Fundación DeClausura lanza una campaña para ayudar a 80 monasterios y conventos a afrontar el gasto de calefacción

La Fundación DeClausura ha puesto en marcha una nueva campaña de captación de donativos con el objetivo de recaudar en enero 100.000 euros para ayudar a 80 monasterios y conventos a hacer frente a los gastos de calefacción.

El invierno es especialmente duro en los monasterios y conventos. Estos edificios antiguos, con espacios muy amplios y techos altos, son difíciles de calentar. Pasillos, refectorios, salas de trabajo, capillas, celdas, salas de estudio permanecen durante meses a temperaturas muy bajas.

Muchas comunidades contemplativas evitan encender la calefacción para reducir gastos. El frío que soportan es difícil de imaginar y puede afectar seriamente a su salud.

Durante el invierno, el gasto de la calefacción se suma a otros costes inevitables de monasterios y conventos: mantenimiento, reparaciones y arreglos necesarios. Ante esta situación, la decisión suele ser siempre la misma: reducir el único gasto “evitable”, encendiendo la calefacción lo mínimo posible.

Difíciles de calentar

Además, muchas comunidades cuentan con sistemas de calefacción precarios o inexistentes. Algunas disponen únicamente de estufas de propano o butano. Otras utilizan gasóleo, almacenado en grandes depósitos que deben rellenarse varias veces al año. Solo unas pocas, situadas en ciudades, tienen acceso al gas natural canalizado. En algunos casos se emplean estufas o calderas de pellets o, todavía hoy, estufas de leña.

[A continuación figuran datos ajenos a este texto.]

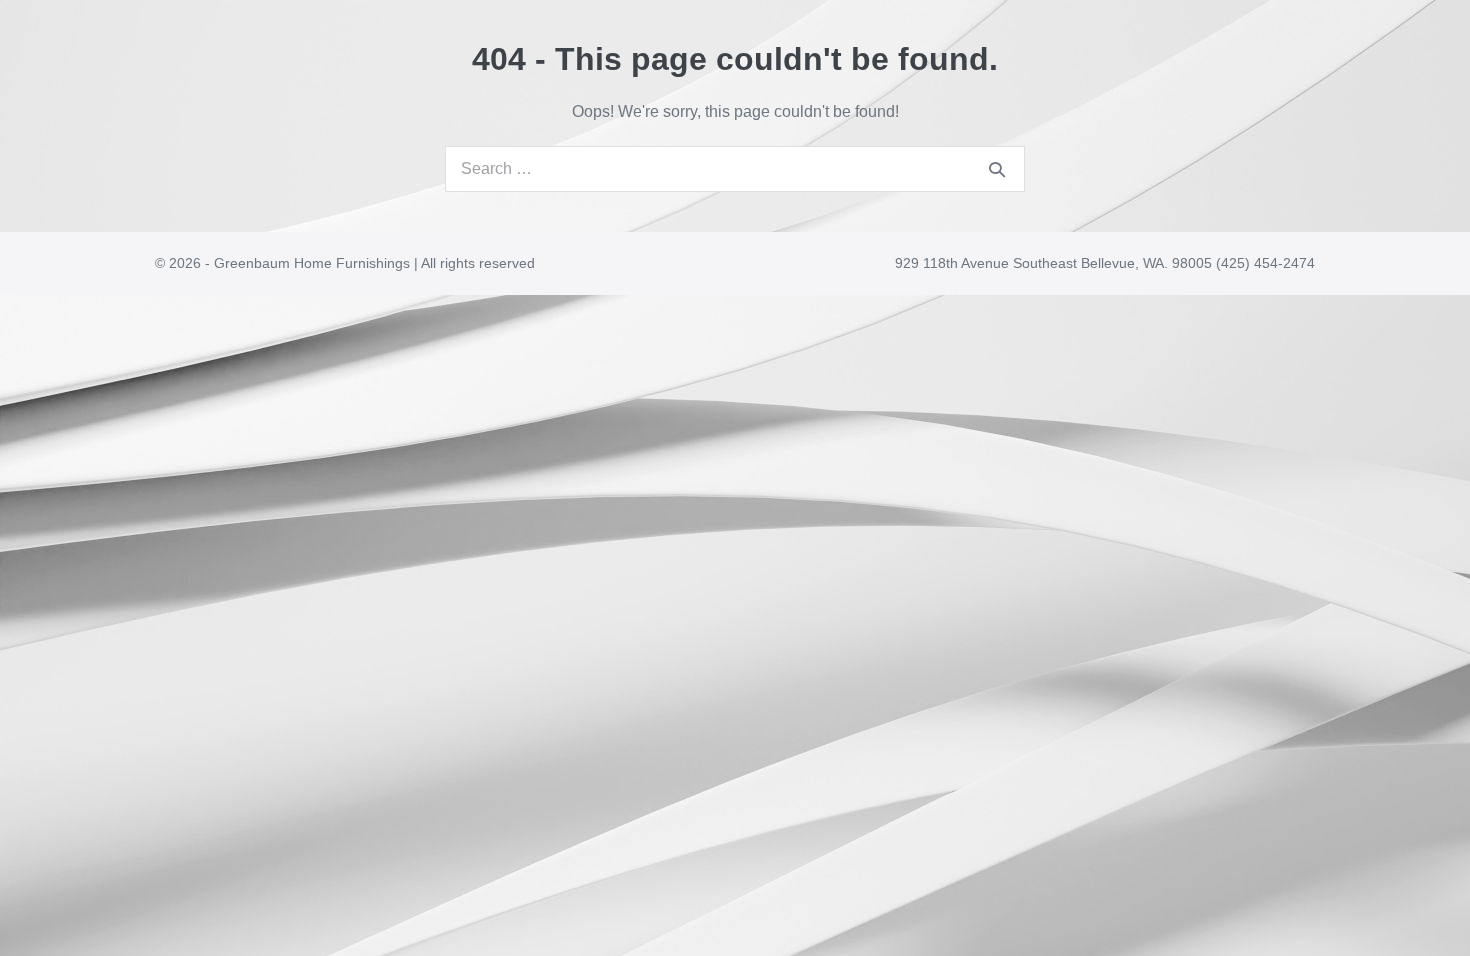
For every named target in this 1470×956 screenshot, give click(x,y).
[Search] (997, 169)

A esta realidad se suman deficiencias importantes de aislamiento: muros de piedra vista, ventanas antiguas de un solo cristal y problemas continuos de humedad. Muchas celdas o habitaciones, no cuentan con radiadores ni con ningún sistema de calefacción, salvo las de las hermanas mayores o enfermas.

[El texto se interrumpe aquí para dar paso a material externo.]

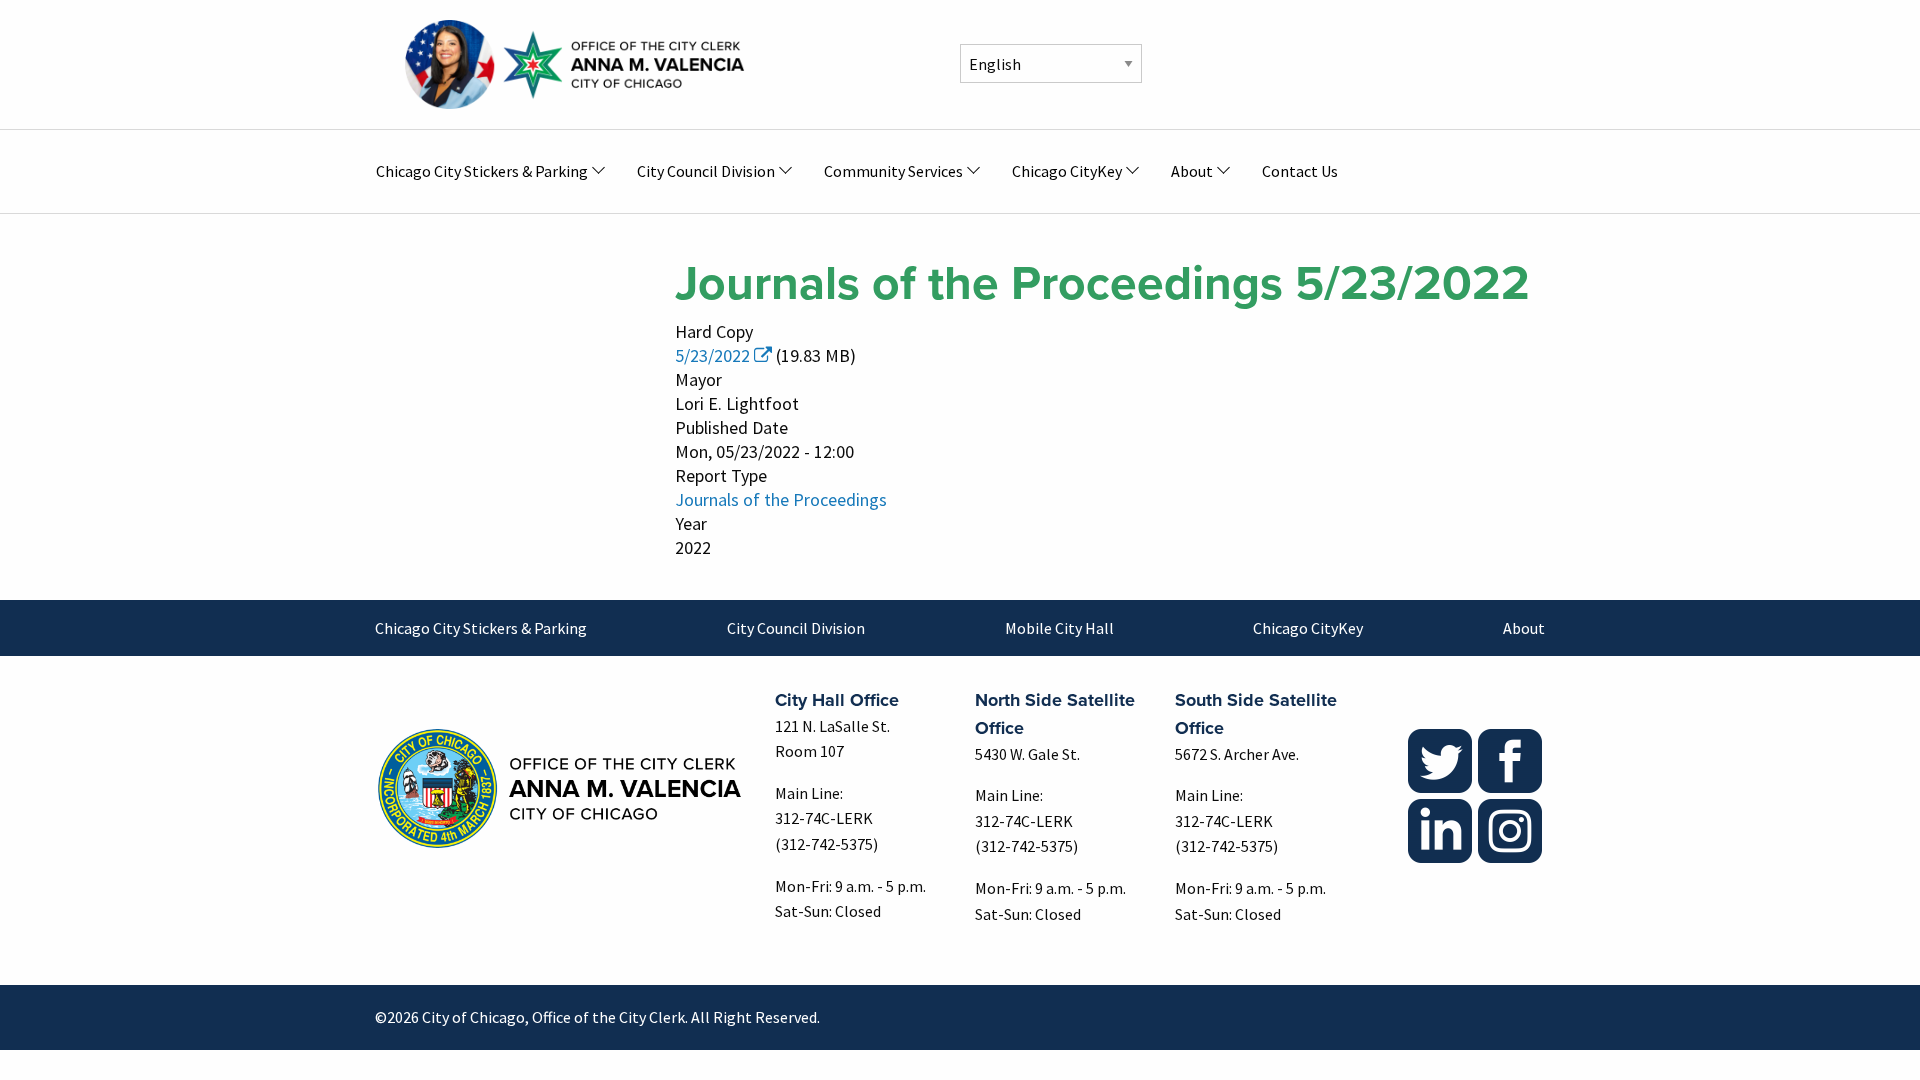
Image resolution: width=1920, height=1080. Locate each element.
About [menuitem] (1192, 171)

Las comunidades monásticas, además, no pueden acogerse al mercado regulado de luz o gas, reservado a hogares o pequeñas empresas con baja potencia contratada. Sus gastos energéticos se suman a otros costes fijos de su vida diaria, como la Seguridad Social, la alimentación o el mantenimiento de edificios y maquinaria.

El frío impacta en la salud

Pasar frío de forma continuada tiene un impacto directo en la salud. En los monasterios son frecuentes las enfermedades respiratorias, como gripes, catarros, bronquitis o pulmonías, así como los problemas en huesos, articulaciones y piel, entre ellos artritis, osteoporosis o sabañones. Como resumen gráfico de esta situación, algunas comunidades lo expresan con claridad: “El convento es como una nevera”.

La campaña impulsada por Fundación DeClausura no pretende eliminar el frío, algo imposible en muchos de los monasterios, pero sí aliviarlo. Se trata de una ayuda que puede marcar la diferencia en la calidad de vida de monjas y monjes durante los meses más duros del año.

Una ayuda que marca la diferencia

Este es el segundo año en el que la Fundación DeClausura emprende esta iniciativa solidaria. En la edición anterior, la campaña permitió ayudar a 64 comunidades contemplativas gracias a los 68.500 euros recaudados, lo que supuso una ayuda media de 1.070 euros por comunidad.

La colaboración de los donantes es indispensable para que esta labor sea posible. Gracias a su apoyo, la Fundación DeClausura puede seguir acompañando y ayudando a las comunidades contemplativas en una de sus necesidades más básicas: poder calentarse en invierno.

La Fundación DeClausura es una entidad sin ánimo de lucro al servicio de las comunidades monásticas de España, donde se concentra el mayor número de cenobios del mundo.